On a longtemps cru que la traite était le lot des pays sous-développés, mais ça existe chez nous aussi. Le problème est que les victimes, immigrées illégales ou non, ont peur de parler par crainte de représailles ou d’être renvoyées dans leur pays. D’autre part, leur condition – elles sont souvent malades, dépendantes aux drogues ou en état de choc post-traumatique – rend leurs témoignages moins crédibles aux yeux d’un juge. La preuve est très complexe à établir et rares sont les trafiquants traduits en justice. Les
témoins ont souvent peur aussi. Une fois, une femme de Montréal m’a dit : « Je sais qu’il y a un bordel à côté de chez moi. J’ai déjà vu les filles, mais j’ai tellement peur des gars qui sont là que je ne vais même plus sur mon balcon. Je ne veux pas voir. » C’est très insidieux. On ne veut pas devenir délateur, mais en même temps, il
faut réussir à entrer dans ces endroits sans mettre la vie des femmes en danger.

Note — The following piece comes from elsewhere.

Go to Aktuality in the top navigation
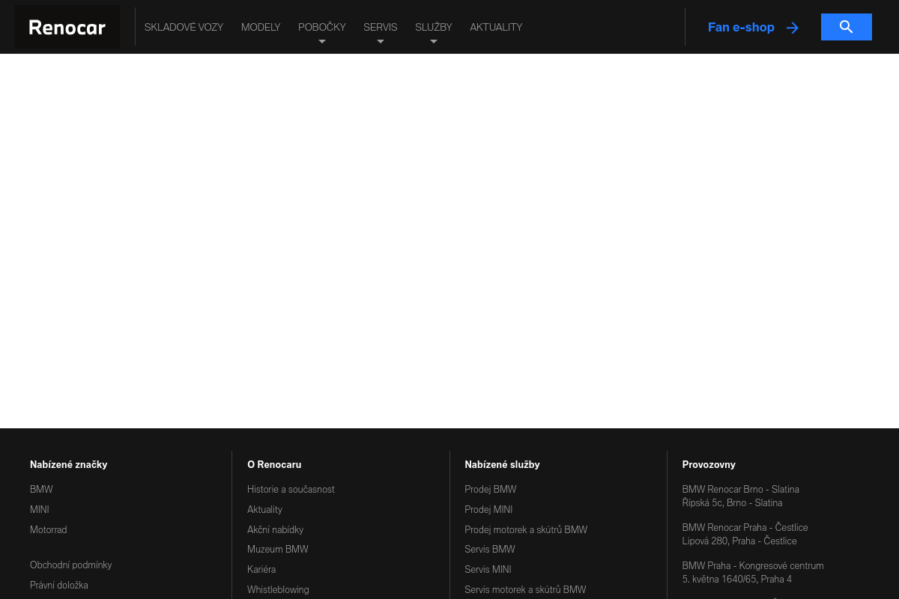coord(496,27)
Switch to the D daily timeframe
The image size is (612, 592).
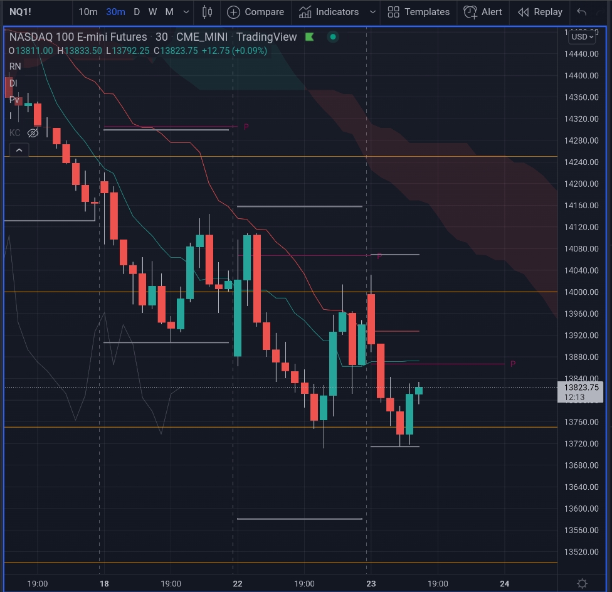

Le tournage de ce film ne constituait pas votre premier contact cinématographique avec la misère humaine. Ce que vous avez découvert ici se compare-t-il à ce que vous avez vu ailleurs ?

J’ai tourné dans des favelas et dans des dépotoirs à Delhi, où je m’attendais à voir des êtres humains sans dignité. Ça n’a pas été le cas.Par contre, à Vancouver, j’ai vu la vraie déchéance humaine. La traite des personnes est la chose la plus abjecte dont j’ai été témoin. L’ampleur du drame m’a sauté aux yeux quand j’ai tourné avec ces femmes.

Pensez-vous que la situation peut s’améliorer ?

Il y a eu quatre accusations pour traite de personnes impliquant des adolescentes canadiennes,mais encore aucune contre des réseaux de trafiquants. À Vancouver, on sait que la mafia chinoise est impliquée dans les salons de massage,mais on n’arrive pas à traduire les responsables en justice. En outre, les victimes ne savent pas vers qui se tourner.Aucun organisme n’est financé pour ça; les associations d’aide aux immigrants ou aux travailleurs temporaires n’ont ni les ressources ni l’argent nécessaires. Par contre, on note un éveil au phénomène depuis 2007. Les recherches sont de plus en plus nombreuses et, en 2008, la GRC a ouvert un bureau à Ottawa pour lutter contre la traite des personnes. L’été dernier, une députée conservatrice de Winnipeg, Joy Smith, a demandé que soit instaurée une peine minimale de cinq ans de prison pour les coupables. Je sais également que l’Armée du Salut et Info-crime préparent des campagnes sur le sujet. Il y a encore beaucoup d’embûches,notamment en ce qui concerne les victimes en situation irrégulière,mais je sens que tout ce travail peut porter ses fruits.

Avenue Zéro sera présenté au Cinéma ONF, à Montréal, du 21 au 31 janvier 2010.